Work order: An exact copy is all that is wanted: the lines from the one with "How do I perform: Open the" through the end of the listing below, both included, minus any pictures.

** Opening Given data block **

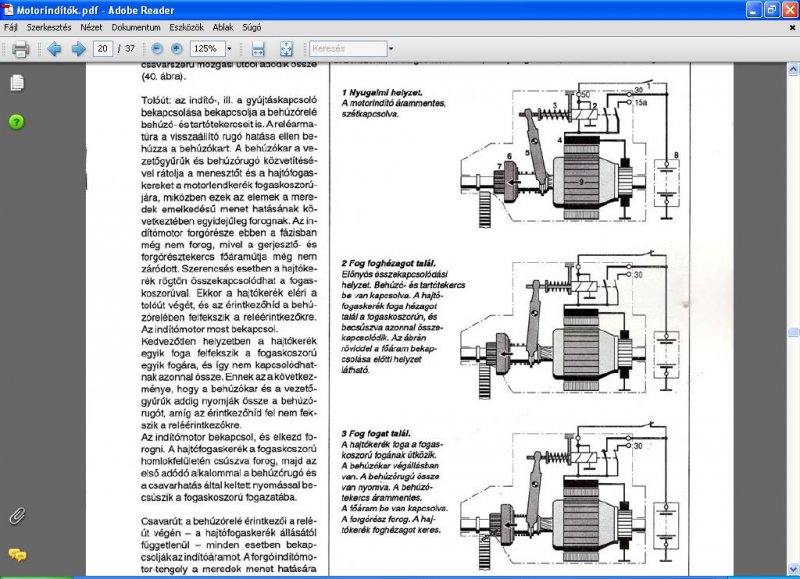The width and height of the screenshot is (800, 579).
Task: Expand the Keresés search options dropdown
Action: point(391,49)
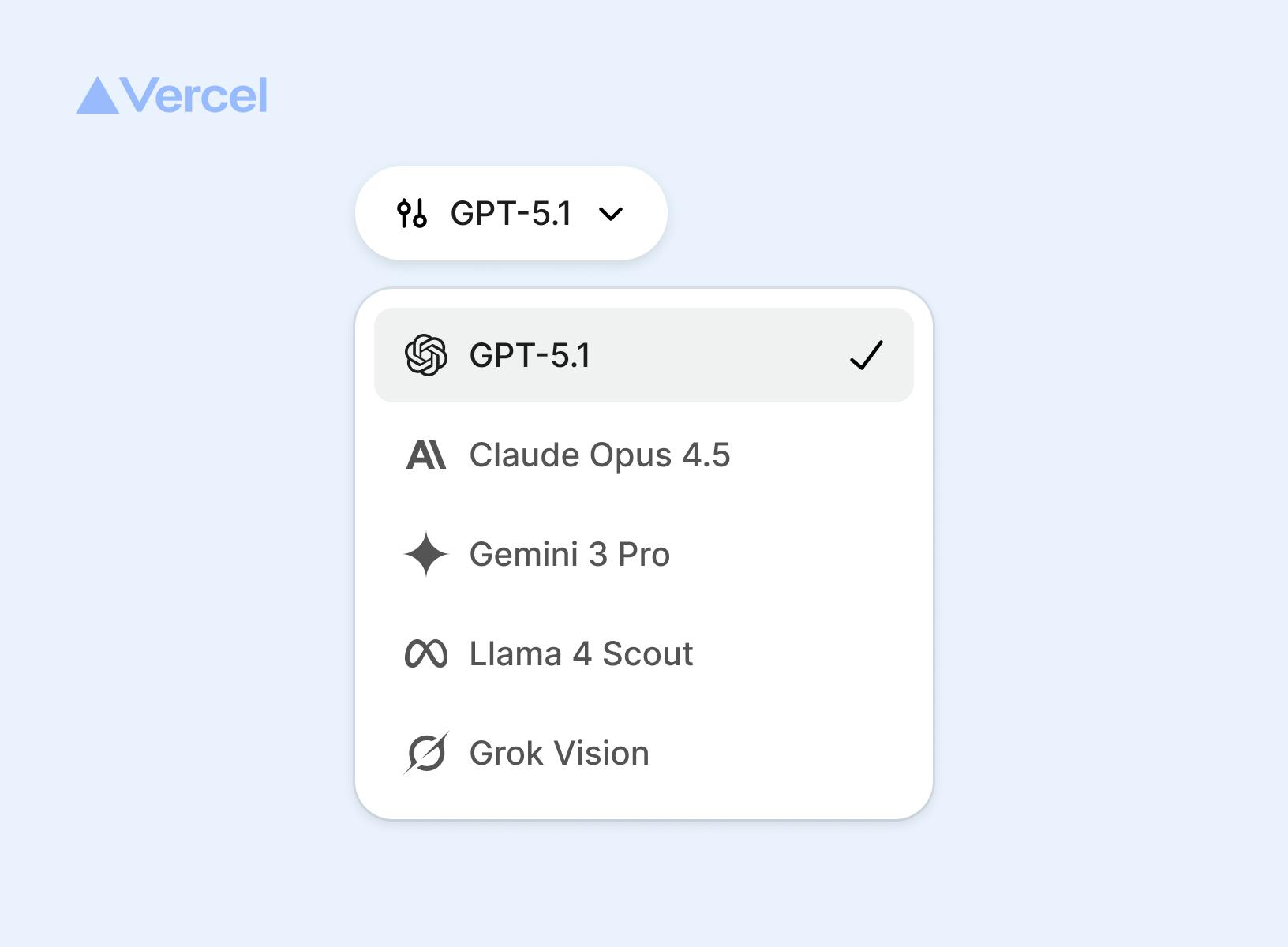Screen dimensions: 1288x947
Task: Click the Vercel triangle logo
Action: pos(98,96)
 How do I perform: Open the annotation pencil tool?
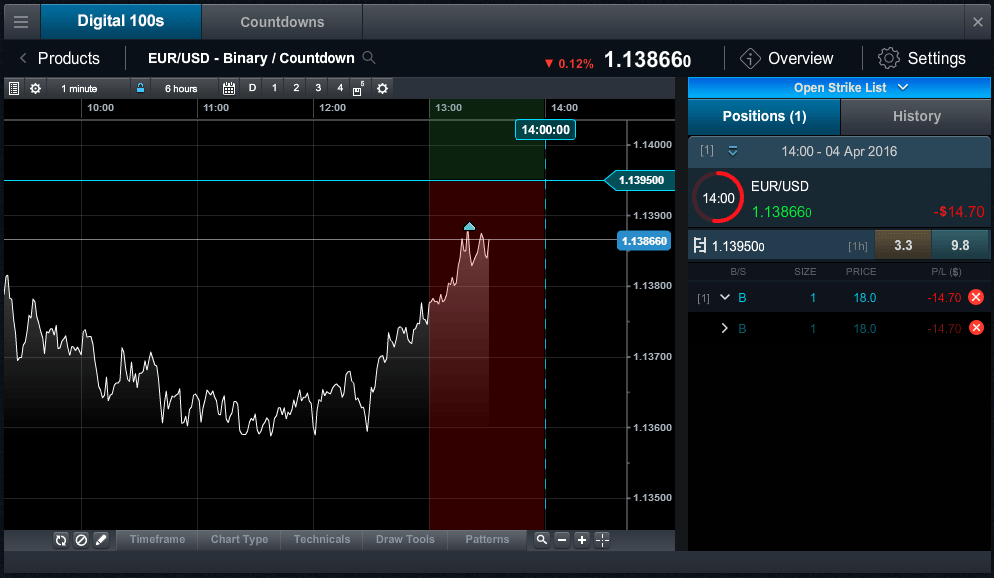click(x=102, y=540)
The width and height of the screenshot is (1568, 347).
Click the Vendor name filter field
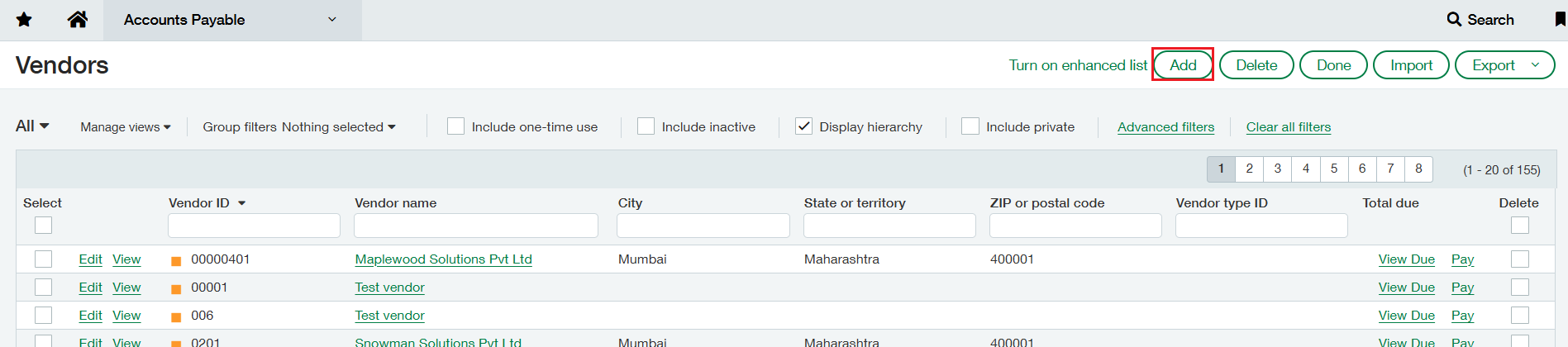point(475,226)
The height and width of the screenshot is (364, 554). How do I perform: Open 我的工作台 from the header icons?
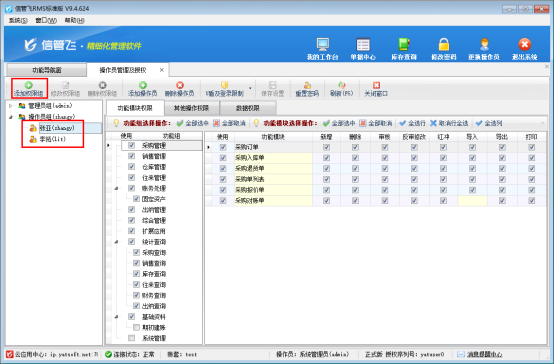[322, 49]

** Closing Given data block **

Solved exercise:
 How do I perform: Open the annotation pencil tool?
click(x=102, y=540)
The width and height of the screenshot is (1568, 347).
Click the Vendor name filter field
point(475,226)
The height and width of the screenshot is (364, 554). How do I perform: Open 我的工作台 from the header icons?
[322, 49]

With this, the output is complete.